Asked what the reaction would be if the map is found to correspond accordingly with where border markers currently sit, he said: “What we want is a correct border with our neighbor and we would not like to see our compatriots on the border claim that they lost something.”

He said a 2005 treaty outlined that demarcation lines should go around, and not through, any properties in dispute.

“If its possible we would like to have a copy, it’s not a state secret,” he added. “We are all owners of the country. The government should have done this 10 years ago.”

The idea was echoed in part by independent political analyst Ou Virak, who told Anadolu Agency by telephone Monday that the letter was a significant move.

“It’s quite significant for a head of government to be requesting something like a map,” he said.

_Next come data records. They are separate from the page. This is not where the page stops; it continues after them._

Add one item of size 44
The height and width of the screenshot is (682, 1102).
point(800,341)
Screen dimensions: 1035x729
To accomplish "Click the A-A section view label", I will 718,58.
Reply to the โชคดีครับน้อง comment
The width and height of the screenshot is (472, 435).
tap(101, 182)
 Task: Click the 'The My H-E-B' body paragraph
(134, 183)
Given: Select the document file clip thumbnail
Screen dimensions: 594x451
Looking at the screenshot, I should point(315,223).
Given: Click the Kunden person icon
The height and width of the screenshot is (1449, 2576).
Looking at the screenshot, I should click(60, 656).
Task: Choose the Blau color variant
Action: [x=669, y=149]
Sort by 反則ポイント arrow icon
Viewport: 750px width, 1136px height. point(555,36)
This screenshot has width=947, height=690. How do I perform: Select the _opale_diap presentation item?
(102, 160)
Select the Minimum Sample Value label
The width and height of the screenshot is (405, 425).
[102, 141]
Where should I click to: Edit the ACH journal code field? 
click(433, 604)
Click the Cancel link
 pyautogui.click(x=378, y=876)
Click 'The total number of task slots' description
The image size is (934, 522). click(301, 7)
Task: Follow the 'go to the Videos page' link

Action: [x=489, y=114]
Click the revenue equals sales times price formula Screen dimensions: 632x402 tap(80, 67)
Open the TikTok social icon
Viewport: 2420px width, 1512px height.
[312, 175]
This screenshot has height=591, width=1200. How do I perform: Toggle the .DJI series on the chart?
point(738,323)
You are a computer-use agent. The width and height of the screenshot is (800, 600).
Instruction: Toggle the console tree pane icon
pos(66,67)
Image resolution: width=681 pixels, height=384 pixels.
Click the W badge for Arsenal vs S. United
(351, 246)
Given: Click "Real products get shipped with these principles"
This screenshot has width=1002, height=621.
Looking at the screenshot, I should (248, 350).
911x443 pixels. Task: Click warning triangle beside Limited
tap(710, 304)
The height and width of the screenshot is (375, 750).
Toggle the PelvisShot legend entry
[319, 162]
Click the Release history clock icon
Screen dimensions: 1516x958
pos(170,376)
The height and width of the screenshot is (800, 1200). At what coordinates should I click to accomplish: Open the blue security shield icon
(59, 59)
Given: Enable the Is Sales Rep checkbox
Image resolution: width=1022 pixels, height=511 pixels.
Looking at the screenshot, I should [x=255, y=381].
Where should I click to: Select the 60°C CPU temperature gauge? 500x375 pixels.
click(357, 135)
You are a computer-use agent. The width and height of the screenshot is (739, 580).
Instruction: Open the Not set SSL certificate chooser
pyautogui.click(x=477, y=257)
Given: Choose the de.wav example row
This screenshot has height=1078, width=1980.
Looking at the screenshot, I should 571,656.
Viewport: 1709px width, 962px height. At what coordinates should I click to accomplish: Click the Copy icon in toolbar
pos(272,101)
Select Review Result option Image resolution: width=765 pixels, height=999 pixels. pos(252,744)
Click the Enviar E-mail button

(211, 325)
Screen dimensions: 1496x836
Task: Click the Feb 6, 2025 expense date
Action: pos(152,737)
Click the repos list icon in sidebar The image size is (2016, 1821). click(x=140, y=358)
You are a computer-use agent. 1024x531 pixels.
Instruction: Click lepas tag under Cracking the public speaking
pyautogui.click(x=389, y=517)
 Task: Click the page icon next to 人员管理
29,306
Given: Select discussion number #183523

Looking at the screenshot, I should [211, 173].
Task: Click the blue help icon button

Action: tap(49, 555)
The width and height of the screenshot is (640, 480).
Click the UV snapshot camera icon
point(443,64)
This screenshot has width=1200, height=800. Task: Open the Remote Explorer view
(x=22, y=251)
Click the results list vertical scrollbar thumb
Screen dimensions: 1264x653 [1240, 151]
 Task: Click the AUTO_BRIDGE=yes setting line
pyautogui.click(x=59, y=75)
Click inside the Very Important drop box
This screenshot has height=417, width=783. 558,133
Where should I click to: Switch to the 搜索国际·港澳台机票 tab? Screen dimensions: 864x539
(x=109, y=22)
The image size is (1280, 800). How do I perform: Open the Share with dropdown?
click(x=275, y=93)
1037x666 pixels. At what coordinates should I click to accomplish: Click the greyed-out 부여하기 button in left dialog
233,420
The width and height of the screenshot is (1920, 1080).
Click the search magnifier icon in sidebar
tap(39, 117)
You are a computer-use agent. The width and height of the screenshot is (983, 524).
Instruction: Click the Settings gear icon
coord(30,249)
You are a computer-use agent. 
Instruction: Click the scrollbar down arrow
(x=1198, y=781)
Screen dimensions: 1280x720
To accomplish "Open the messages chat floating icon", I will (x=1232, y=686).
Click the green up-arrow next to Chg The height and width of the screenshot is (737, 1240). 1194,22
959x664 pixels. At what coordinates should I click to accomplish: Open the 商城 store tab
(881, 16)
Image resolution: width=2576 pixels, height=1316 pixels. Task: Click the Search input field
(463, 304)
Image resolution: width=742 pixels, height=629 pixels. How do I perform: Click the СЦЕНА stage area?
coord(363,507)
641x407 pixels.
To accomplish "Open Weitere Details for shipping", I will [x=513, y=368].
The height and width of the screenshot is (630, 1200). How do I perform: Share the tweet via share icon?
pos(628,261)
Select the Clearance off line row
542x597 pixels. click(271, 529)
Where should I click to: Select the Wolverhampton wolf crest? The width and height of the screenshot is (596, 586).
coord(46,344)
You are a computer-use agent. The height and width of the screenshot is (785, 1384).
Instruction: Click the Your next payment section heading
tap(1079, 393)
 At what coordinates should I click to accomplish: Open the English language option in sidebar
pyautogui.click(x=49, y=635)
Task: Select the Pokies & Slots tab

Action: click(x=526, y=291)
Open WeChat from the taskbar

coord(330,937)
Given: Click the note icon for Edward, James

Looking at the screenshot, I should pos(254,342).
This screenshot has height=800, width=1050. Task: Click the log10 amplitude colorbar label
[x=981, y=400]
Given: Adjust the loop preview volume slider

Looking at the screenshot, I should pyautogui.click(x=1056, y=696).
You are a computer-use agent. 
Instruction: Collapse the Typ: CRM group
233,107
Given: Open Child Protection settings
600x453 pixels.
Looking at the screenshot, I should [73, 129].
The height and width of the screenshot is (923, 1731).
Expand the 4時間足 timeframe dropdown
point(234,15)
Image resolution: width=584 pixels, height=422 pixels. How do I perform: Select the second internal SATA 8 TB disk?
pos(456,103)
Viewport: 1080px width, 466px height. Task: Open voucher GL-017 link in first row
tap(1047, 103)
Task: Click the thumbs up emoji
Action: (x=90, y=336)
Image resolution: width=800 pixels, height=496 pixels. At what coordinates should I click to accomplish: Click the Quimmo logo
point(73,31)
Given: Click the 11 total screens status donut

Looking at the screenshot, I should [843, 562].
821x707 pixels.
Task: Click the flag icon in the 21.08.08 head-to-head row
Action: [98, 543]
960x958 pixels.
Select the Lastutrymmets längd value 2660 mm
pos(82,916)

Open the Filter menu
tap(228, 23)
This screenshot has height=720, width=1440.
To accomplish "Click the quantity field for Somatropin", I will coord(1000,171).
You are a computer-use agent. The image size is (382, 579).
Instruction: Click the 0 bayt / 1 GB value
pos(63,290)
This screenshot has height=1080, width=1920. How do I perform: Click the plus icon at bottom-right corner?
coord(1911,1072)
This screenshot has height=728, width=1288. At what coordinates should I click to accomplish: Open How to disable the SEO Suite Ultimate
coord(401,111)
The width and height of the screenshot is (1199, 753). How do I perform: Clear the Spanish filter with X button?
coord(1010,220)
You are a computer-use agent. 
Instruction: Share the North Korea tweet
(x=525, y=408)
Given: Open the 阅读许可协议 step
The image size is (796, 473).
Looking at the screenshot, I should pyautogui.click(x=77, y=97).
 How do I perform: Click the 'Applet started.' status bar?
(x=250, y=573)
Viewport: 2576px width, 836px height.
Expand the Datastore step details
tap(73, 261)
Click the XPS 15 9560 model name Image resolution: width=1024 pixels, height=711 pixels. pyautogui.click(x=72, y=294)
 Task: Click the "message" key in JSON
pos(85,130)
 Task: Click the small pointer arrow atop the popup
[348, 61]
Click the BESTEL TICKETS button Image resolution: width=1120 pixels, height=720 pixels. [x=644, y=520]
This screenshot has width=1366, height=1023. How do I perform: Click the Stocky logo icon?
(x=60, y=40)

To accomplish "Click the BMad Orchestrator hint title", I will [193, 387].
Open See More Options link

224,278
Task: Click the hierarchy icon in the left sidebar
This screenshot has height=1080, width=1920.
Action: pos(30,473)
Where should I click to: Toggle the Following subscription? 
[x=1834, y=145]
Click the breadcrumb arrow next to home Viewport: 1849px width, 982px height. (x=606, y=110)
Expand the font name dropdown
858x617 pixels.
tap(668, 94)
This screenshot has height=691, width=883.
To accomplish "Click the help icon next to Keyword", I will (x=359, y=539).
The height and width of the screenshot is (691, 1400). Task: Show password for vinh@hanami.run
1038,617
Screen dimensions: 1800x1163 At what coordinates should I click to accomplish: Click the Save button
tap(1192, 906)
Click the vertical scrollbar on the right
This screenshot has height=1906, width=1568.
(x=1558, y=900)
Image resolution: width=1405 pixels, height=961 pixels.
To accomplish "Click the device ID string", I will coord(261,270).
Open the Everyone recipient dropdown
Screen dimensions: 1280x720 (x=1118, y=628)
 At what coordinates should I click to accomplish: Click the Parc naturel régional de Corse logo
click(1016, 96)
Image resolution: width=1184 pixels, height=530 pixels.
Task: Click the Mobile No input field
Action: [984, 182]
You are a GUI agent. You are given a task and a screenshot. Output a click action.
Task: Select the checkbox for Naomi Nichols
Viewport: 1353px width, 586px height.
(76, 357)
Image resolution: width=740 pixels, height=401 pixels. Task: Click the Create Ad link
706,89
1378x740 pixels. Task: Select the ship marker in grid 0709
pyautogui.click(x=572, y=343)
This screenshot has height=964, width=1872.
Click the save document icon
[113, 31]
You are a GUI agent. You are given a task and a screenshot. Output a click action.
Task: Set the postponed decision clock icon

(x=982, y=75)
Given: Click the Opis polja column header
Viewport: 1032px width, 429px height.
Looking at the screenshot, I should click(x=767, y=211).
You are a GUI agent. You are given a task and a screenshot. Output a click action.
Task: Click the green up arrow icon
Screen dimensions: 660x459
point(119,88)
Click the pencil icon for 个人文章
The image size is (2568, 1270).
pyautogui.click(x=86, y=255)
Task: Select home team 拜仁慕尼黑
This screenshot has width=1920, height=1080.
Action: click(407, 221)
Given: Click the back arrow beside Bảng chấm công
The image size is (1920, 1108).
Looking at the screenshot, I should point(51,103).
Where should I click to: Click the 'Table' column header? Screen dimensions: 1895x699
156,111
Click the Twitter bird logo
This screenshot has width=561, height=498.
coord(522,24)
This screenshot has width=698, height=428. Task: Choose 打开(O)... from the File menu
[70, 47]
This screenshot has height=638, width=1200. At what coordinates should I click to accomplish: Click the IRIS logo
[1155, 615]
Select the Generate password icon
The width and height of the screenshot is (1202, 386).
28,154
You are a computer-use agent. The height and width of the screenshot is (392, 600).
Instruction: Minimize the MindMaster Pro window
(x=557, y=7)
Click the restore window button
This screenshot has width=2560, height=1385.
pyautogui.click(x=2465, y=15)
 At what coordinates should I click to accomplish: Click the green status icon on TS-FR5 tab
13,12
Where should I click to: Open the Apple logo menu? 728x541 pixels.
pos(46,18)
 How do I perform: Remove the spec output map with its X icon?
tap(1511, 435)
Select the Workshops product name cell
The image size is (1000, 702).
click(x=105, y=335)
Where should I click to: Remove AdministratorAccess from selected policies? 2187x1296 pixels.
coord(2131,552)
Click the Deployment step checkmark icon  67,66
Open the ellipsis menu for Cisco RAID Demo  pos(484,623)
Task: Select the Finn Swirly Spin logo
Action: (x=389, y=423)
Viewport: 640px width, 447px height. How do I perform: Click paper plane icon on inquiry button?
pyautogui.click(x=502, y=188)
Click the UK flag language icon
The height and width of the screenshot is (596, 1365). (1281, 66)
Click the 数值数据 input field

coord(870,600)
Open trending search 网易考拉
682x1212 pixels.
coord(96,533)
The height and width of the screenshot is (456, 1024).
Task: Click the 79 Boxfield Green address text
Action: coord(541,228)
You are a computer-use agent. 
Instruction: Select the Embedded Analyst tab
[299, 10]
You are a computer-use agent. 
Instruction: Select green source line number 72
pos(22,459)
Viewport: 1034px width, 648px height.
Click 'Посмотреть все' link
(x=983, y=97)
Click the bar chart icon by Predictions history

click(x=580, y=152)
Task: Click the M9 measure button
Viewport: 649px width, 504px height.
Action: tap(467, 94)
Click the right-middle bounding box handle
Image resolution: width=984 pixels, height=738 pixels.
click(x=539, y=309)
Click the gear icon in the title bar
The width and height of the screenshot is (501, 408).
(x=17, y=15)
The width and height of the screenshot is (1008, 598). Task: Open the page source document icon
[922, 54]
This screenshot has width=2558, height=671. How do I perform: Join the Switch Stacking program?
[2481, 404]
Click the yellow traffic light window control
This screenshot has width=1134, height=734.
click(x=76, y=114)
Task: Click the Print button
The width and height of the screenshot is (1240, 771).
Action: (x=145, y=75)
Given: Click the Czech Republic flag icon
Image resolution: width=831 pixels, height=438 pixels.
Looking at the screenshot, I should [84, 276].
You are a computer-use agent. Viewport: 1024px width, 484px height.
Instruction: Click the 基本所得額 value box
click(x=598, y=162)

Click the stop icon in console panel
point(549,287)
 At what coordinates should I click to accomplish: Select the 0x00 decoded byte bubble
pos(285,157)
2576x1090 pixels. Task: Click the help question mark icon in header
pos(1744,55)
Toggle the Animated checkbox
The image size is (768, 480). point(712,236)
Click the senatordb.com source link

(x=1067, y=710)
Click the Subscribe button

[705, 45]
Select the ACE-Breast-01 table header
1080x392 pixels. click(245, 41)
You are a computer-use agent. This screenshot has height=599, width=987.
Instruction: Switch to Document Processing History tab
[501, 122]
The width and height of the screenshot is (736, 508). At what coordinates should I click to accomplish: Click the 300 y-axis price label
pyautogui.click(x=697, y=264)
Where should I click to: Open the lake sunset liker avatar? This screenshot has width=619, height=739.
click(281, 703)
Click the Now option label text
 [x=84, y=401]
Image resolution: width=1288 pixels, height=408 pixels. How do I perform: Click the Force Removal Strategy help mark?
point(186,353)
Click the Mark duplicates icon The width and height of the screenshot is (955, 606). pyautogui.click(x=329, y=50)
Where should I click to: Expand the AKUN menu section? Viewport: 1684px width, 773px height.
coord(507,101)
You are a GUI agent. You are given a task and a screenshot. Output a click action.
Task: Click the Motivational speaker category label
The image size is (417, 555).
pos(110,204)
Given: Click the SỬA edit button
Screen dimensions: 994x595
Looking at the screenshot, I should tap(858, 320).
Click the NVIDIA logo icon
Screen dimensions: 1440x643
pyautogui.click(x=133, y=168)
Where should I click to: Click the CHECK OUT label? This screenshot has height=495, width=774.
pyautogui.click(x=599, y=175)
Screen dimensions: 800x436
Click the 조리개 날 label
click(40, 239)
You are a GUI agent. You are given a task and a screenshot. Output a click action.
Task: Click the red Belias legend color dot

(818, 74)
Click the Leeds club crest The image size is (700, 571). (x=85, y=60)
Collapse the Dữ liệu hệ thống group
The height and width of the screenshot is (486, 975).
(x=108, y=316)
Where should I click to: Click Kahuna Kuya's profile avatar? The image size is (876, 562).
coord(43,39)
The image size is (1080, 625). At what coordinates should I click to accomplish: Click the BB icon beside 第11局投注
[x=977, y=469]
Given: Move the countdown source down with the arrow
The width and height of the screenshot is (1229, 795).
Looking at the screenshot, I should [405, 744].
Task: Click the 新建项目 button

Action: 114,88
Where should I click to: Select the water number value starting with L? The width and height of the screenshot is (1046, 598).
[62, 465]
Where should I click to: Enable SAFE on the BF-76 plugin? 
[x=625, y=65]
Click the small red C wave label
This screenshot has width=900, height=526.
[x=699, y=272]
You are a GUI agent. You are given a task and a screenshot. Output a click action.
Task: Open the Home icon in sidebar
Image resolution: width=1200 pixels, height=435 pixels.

He stressed that “it’s telling a lot that Cambodia hasn’t moved far from the post-conflict period and that these issues play pretty prominently within Cambodian politics, but we also haven’t taken care of basic stuff like demarcation.”

The request is also noteworthy as an apparent attempt by Hun Sen’s Cambodian People’s Party (CPP) to prove its independence from Vietnam, which effectively put it in power in the 1980s after ending its caretaker period of Cambodia after the fall of the Khmer Rouge.

“The biggest problem for the CPP is shaking its past image. It came to power through Vietnam, and it’s difficult to shake that image and easy for the opposition to exploit that,” Virak said. “Even from a public relations perspective, it’s difficult to tell the public that they are independent of Vietnam.”